Most of the furnaces and boilers around here are natural gas. There is usually a single-pole switch in a single-gang surface-mount "handi box" up on a rafter somewhere near the unit that serves as a disconnect.
Some of the pictures I've seen posted here on the wall show a disconnect on the boiler with a red coverplate with some sort of wording.
I've also heard about having a disconnect at the top of the basement stairs.
Is this a code difference between locales? Or a special requirement for oil fired units?

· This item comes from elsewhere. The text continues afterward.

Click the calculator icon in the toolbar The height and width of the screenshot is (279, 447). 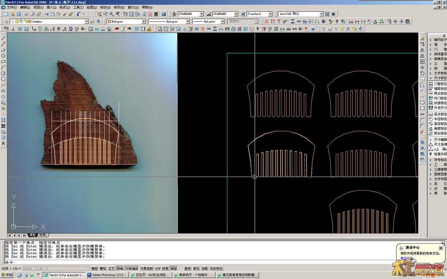click(x=156, y=14)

What's the best way to do a disconnect?
Mark0 -
As we often find out
codes vary from place to place.
Around Baltimore, oil-fired units must have a disconnect at an entrance to the mechanical room or basement, which could be an outside entrance or at the inside stairway. This is not required for gas units. All units must have a disconnect switch within sight of the boiler for servicing.
My preference is to install switches in both locations for all units. I like the ability to shut off the power without having to approach the unit.
Incidentally, I still find a lot of old disconnects with fuses in them mounted in stairways. The Dead Men used these in cases where the existing fuse panel did not have room for the oil-burner fuses. As I understand it, this arrangement no longer meets Code since all overcurrent devices (fuses or breakers) must be located where the circuit gets its supply (the panel).
Nowadays, of course, almost all of these old fuse panels have been replaced with larger circuit-breaker panels, and there is a dedicated breaker therein for the heat system.
Also, if the fuses in these old switches come loose, they can heat up and blow without tripping the breaker in the panel, causing a no-heat call. And many of these old disconnects had fuses in the neutral wire as well as the hot one. If the neutral fuse blows, but not the hot, you could end up with a major shock hazard.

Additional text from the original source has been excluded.